Hoy por hoy vivimos la pandemia desde el bien asentado neoliberalismo. Padecemos nada más y nada menos que sus obvias secuelas. Pero también vivimos el resultado de políticas nacionales plagadas de populismo, corrupción, abuso de autoridad y nepotismo, entre otros muchos y reconocidos males.
En medio de esas circunstancias se ha dado la avalancha del coronavirus, que vino a cambiar, al menos por unos meses, la cotidianidad de la comunidad, de la familia, del individuo. Es decir, de nosotros y de nuestro entorno. Nuestros hábitos diarios sufrieron de pronto un cambio drástico: estamos confinados.
Esta situación ha evidenciado maneras de ser y de actuar que en épocas menos conflictivas pudieron haber pasado desapercibidas, pero que hoy se exaltan ante la menor provocación.
Mencionaré solo la más evidente: el claro desprecio y la poca valoración de la vida y de lo que esta constituye no solo para nosotros mismos, sino también para los otros. ¿Por qué tantas personas, incluso comunidades completas, manifiestan en la actualidad esta actitud o, en su deseo de autoprotección, su casi odio y desprecio por la vida de los posibles contagiados?

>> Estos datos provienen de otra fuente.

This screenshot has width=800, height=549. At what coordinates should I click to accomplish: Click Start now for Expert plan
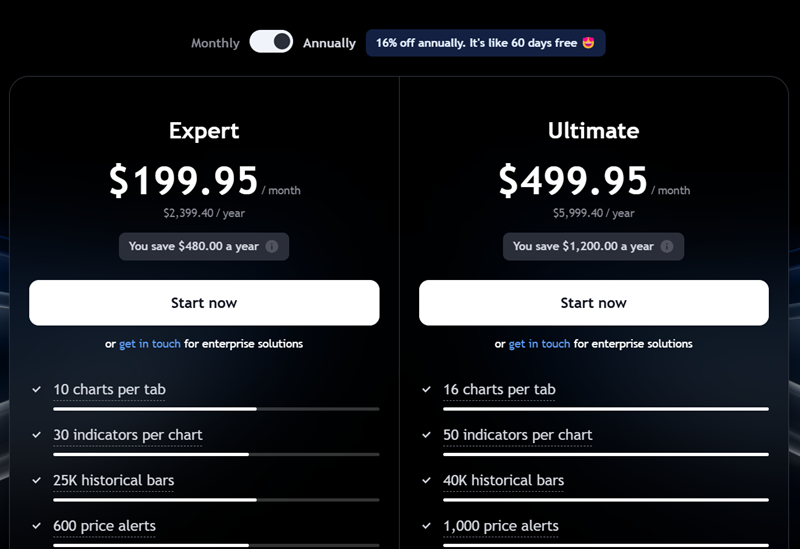(204, 303)
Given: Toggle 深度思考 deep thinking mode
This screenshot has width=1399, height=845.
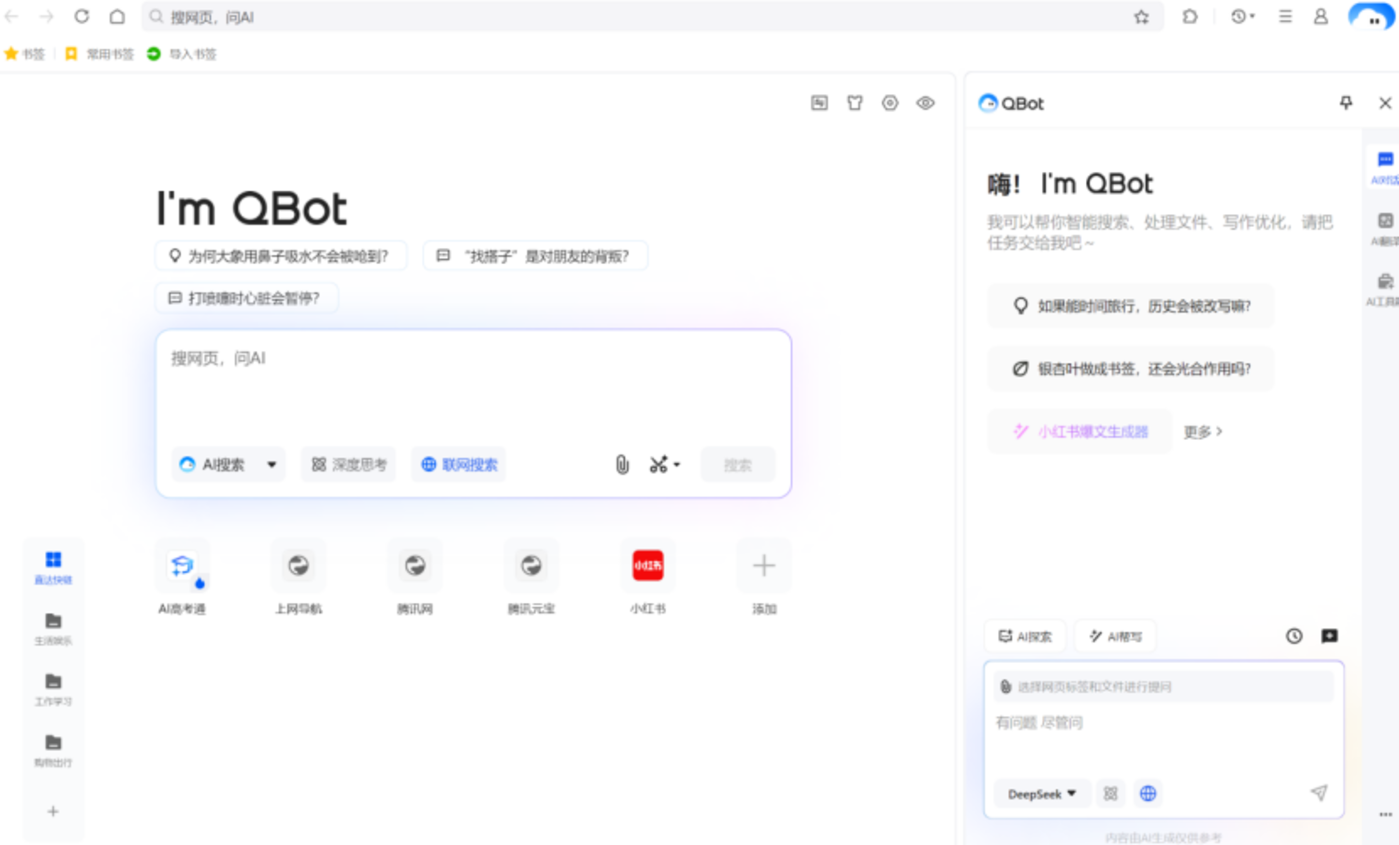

Una respuesta podría ser que, básicamente, tanto los Estados como sus instituciones han fallado porque no han logrado fijar en la mente de sus ciudadanos, y consecuentemente en sus acciones, el valor fundamental de la protección de la vida. El derecho a la vida es, a nivel internacional, el artículo uno de los proclamados en la Declaración Universal de los Derechos Humanos y, a nivel nacional, el artículo uno de la Constitución Política de la República de Guatemala. Ambos documentos podrían verse, dadas las circunstancias, vacíos de contenido a la hora de practicarlos.
Veamos algunos pocos ejemplos que corroboran esta afirmación.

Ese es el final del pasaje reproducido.